* WHAT NEEDS TO BE DONE: Print the data below line for line, without changing a single character.

* SUPPLIED RECORDS:

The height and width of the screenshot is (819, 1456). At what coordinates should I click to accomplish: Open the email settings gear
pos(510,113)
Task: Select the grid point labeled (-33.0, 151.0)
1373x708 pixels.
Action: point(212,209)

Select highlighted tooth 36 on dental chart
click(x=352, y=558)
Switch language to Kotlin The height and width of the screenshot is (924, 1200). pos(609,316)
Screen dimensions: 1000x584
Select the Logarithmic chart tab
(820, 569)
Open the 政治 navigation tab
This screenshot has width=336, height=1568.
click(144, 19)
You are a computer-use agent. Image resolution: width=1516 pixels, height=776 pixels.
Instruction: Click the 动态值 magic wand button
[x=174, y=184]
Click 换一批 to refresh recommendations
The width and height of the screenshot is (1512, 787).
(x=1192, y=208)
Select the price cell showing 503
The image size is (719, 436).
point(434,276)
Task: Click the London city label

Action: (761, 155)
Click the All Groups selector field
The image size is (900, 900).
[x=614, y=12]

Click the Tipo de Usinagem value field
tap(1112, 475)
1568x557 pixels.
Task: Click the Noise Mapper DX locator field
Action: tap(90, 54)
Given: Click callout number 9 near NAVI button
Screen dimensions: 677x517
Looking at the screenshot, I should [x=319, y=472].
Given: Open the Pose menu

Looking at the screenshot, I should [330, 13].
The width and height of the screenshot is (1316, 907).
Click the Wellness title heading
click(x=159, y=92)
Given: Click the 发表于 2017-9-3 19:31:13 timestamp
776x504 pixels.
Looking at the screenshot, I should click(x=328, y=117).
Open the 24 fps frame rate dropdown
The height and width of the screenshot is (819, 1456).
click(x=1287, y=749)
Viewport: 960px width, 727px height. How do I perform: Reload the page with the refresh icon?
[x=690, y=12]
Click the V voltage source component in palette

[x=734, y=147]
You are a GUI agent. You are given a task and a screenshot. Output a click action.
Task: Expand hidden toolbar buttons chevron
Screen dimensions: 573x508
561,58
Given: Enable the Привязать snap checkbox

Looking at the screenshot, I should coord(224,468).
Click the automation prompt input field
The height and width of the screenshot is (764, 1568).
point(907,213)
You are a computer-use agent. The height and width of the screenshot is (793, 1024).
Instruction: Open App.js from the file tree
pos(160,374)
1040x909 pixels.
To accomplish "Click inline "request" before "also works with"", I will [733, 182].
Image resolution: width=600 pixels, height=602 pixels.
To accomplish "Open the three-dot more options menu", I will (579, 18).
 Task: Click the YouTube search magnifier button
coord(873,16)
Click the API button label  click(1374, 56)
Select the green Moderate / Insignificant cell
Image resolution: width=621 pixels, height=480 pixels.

* EXERCISE RESULT:
The height and width of the screenshot is (819, 1456). At what coordinates should I click to accomplish: Open the email settings gear
pos(510,113)
Task: Select the grid point labeled (-33.0, 151.0)
1373x708 pixels.
Action: point(212,209)

Select highlighted tooth 36 on dental chart
click(x=352, y=558)
Switch language to Kotlin The height and width of the screenshot is (924, 1200). pos(609,316)
Screen dimensions: 1000x584
Select the Logarithmic chart tab
(820, 569)
Open the 政治 navigation tab
This screenshot has width=336, height=1568.
click(144, 19)
You are a computer-use agent. Image resolution: width=1516 pixels, height=776 pixels.
Instruction: Click the 动态值 magic wand button
[x=174, y=184]
Click 换一批 to refresh recommendations
The width and height of the screenshot is (1512, 787).
(x=1192, y=208)
Select the price cell showing 503
The image size is (719, 436).
point(434,276)
Task: Click the London city label

Action: (761, 155)
Click the All Groups selector field
The image size is (900, 900).
[x=614, y=12]

Click the Tipo de Usinagem value field
tap(1112, 475)
1568x557 pixels.
Task: Click the Noise Mapper DX locator field
Action: tap(90, 54)
Given: Click callout number 9 near NAVI button
Screen dimensions: 677x517
Looking at the screenshot, I should [x=319, y=472].
Given: Open the Pose menu

Looking at the screenshot, I should [330, 13].
The width and height of the screenshot is (1316, 907).
Click the Wellness title heading
click(x=159, y=92)
Given: Click the 发表于 2017-9-3 19:31:13 timestamp
776x504 pixels.
Looking at the screenshot, I should click(x=328, y=117).
Open the 24 fps frame rate dropdown
The height and width of the screenshot is (819, 1456).
click(x=1287, y=749)
Viewport: 960px width, 727px height. How do I perform: Reload the page with the refresh icon?
[x=690, y=12]
Click the V voltage source component in palette

[x=734, y=147]
You are a GUI agent. You are given a task and a screenshot. Output a click action.
Task: Expand hidden toolbar buttons chevron
Screen dimensions: 573x508
561,58
Given: Enable the Привязать snap checkbox

Looking at the screenshot, I should coord(224,468).
Click the automation prompt input field
The height and width of the screenshot is (764, 1568).
point(907,213)
You are a computer-use agent. The height and width of the screenshot is (793, 1024).
Instruction: Open App.js from the file tree
pos(160,374)
1040x909 pixels.
To accomplish "Click inline "request" before "also works with"", I will [733, 182].
Image resolution: width=600 pixels, height=602 pixels.
To accomplish "Open the three-dot more options menu", I will (579, 18).
 Task: Click the YouTube search magnifier button
coord(873,16)
Click the API button label  click(1374, 56)
Select the green Moderate / Insignificant cell
Image resolution: width=621 pixels, height=480 pixels.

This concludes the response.